Everything in the data below is left aside except the lines from the one containing "Instruction: Click the" through the one containing "This screenshot has height=504, width=495."; repeat those exactly.

== Segment start ==

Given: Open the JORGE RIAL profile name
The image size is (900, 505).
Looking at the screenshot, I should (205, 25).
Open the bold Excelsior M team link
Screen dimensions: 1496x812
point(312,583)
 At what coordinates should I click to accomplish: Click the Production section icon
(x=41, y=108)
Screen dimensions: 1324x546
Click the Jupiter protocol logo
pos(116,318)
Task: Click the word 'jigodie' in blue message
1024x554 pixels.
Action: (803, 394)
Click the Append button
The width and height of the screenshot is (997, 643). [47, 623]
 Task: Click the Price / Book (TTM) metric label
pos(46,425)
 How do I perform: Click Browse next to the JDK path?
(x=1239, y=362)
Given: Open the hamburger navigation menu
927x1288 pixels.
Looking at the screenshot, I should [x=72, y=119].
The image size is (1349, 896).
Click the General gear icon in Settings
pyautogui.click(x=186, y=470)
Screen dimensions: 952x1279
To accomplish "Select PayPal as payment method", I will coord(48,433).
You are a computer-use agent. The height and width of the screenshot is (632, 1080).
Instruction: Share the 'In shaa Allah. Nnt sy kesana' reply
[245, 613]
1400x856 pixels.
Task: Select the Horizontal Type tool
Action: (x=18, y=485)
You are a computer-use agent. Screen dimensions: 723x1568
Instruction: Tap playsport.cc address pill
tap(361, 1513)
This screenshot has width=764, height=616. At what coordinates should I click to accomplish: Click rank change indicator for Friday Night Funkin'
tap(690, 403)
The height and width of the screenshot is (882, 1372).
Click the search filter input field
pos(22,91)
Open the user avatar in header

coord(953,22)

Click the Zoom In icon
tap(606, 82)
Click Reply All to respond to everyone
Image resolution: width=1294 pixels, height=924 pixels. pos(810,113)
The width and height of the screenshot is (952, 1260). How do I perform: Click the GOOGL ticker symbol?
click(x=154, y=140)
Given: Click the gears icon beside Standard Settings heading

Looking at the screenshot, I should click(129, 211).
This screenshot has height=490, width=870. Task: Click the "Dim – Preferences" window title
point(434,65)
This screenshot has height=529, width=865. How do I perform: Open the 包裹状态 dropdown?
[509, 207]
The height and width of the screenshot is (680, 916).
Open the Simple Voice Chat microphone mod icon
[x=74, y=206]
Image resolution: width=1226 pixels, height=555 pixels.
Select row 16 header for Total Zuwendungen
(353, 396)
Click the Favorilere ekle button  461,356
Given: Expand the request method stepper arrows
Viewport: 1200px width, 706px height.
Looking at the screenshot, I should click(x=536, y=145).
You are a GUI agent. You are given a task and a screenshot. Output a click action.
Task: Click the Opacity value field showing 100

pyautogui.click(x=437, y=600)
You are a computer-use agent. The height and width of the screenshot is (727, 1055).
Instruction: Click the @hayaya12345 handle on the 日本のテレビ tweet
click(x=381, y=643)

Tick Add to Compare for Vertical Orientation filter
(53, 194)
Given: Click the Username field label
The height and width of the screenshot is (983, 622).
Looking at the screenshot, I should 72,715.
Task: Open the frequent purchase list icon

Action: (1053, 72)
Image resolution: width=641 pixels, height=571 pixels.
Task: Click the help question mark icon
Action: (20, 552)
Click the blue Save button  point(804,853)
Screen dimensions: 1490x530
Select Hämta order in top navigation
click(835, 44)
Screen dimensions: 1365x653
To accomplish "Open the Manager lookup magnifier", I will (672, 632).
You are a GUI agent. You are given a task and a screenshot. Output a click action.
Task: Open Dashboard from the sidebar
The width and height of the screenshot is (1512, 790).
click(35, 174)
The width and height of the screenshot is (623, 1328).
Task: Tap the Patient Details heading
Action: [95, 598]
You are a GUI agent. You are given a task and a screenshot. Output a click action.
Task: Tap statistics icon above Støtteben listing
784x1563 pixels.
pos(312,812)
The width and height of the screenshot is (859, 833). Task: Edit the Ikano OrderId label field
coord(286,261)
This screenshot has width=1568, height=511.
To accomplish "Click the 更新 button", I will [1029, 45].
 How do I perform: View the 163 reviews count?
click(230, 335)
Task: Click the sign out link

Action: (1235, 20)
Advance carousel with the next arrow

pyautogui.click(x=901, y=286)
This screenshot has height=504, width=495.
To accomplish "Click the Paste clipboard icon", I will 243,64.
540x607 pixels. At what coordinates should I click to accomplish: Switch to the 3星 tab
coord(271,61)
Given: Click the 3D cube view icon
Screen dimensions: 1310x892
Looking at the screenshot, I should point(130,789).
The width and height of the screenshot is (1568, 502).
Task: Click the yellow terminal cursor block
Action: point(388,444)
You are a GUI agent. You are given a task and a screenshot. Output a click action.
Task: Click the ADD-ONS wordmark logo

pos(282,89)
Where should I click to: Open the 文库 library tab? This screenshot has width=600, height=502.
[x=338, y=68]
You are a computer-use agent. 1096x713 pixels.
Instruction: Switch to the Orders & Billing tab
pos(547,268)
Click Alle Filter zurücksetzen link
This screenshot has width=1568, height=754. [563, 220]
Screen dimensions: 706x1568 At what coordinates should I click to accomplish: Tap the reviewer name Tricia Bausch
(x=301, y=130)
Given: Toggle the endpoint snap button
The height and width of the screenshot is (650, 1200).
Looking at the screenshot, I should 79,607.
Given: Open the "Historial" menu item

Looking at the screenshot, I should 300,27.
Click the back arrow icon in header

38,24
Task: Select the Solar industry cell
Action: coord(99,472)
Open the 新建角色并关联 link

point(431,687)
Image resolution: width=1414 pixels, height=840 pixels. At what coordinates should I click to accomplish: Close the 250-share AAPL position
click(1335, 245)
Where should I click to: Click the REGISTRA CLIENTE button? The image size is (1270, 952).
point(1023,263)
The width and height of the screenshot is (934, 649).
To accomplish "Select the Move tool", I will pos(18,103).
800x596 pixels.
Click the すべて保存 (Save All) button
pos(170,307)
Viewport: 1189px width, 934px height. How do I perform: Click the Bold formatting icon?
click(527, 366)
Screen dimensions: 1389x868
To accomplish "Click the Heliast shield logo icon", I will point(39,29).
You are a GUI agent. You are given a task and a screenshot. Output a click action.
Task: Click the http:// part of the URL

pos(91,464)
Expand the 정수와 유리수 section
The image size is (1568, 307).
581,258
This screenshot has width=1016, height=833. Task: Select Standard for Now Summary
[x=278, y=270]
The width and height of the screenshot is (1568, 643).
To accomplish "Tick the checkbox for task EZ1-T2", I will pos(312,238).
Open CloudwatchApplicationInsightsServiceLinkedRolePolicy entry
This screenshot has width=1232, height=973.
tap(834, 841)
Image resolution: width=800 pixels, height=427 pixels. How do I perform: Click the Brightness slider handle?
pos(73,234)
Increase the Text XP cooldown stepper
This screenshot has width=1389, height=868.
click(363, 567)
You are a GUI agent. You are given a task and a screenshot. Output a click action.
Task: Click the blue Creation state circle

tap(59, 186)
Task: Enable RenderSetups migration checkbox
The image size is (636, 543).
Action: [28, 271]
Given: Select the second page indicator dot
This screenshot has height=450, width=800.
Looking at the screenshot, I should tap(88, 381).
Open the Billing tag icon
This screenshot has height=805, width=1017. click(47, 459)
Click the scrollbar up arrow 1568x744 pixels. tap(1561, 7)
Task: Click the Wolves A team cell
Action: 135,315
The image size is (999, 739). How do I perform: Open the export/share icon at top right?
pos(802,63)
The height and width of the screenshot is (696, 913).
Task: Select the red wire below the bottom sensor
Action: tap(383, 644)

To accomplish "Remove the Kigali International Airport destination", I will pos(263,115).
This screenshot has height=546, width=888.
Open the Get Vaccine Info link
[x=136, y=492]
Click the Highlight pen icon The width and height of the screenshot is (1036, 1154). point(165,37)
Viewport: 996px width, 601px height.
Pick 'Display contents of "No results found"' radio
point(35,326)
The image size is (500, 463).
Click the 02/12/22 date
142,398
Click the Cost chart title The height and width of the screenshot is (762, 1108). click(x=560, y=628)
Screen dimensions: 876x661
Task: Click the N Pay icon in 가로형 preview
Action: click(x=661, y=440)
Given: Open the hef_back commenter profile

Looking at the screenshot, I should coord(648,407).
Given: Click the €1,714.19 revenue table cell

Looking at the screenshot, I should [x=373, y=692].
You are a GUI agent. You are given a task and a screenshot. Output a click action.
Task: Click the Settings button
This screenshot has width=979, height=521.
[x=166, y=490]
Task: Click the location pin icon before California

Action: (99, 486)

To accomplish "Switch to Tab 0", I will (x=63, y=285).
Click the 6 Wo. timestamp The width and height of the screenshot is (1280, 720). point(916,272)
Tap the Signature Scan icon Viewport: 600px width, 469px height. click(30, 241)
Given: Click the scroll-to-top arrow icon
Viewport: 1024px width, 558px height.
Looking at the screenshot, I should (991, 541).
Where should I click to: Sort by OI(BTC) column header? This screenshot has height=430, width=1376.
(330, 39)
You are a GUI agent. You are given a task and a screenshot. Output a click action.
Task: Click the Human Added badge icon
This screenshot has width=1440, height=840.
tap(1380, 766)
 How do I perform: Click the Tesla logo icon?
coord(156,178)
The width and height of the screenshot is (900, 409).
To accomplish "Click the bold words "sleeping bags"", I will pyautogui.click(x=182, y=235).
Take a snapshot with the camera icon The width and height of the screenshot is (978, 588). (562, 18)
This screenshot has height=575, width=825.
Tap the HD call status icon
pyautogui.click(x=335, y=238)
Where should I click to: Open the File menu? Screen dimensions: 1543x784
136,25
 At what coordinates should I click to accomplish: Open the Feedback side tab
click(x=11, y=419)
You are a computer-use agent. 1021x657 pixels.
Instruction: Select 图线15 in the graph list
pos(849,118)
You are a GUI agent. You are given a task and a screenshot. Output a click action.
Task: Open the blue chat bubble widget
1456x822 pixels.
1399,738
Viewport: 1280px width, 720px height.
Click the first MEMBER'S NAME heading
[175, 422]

== Segment end ==

SOLUTION:
Instruction: Click the @hayaya12345 handle on the 日本のテレビ tweet
click(x=381, y=643)

Tick Add to Compare for Vertical Orientation filter
(53, 194)
Given: Click the Username field label
The height and width of the screenshot is (983, 622).
Looking at the screenshot, I should 72,715.
Task: Open the frequent purchase list icon

Action: (1053, 72)
Image resolution: width=641 pixels, height=571 pixels.
Task: Click the help question mark icon
Action: (20, 552)
Click the blue Save button  point(804,853)
Screen dimensions: 1490x530
Select Hämta order in top navigation
click(835, 44)
Screen dimensions: 1365x653
To accomplish "Open the Manager lookup magnifier", I will (672, 632).
You are a GUI agent. You are given a task and a screenshot. Output a click action.
Task: Open Dashboard from the sidebar
The width and height of the screenshot is (1512, 790).
click(35, 174)
The width and height of the screenshot is (623, 1328).
Task: Tap the Patient Details heading
Action: [95, 598]
You are a GUI agent. You are given a task and a screenshot. Output a click action.
Task: Tap statistics icon above Støtteben listing
784x1563 pixels.
pos(312,812)
The width and height of the screenshot is (859, 833). Task: Edit the Ikano OrderId label field
coord(286,261)
This screenshot has width=1568, height=511.
To accomplish "Click the 更新 button", I will [1029, 45].
 How do I perform: View the 163 reviews count?
click(230, 335)
Task: Click the sign out link

Action: (1235, 20)
Advance carousel with the next arrow

pyautogui.click(x=901, y=286)
This screenshot has height=504, width=495.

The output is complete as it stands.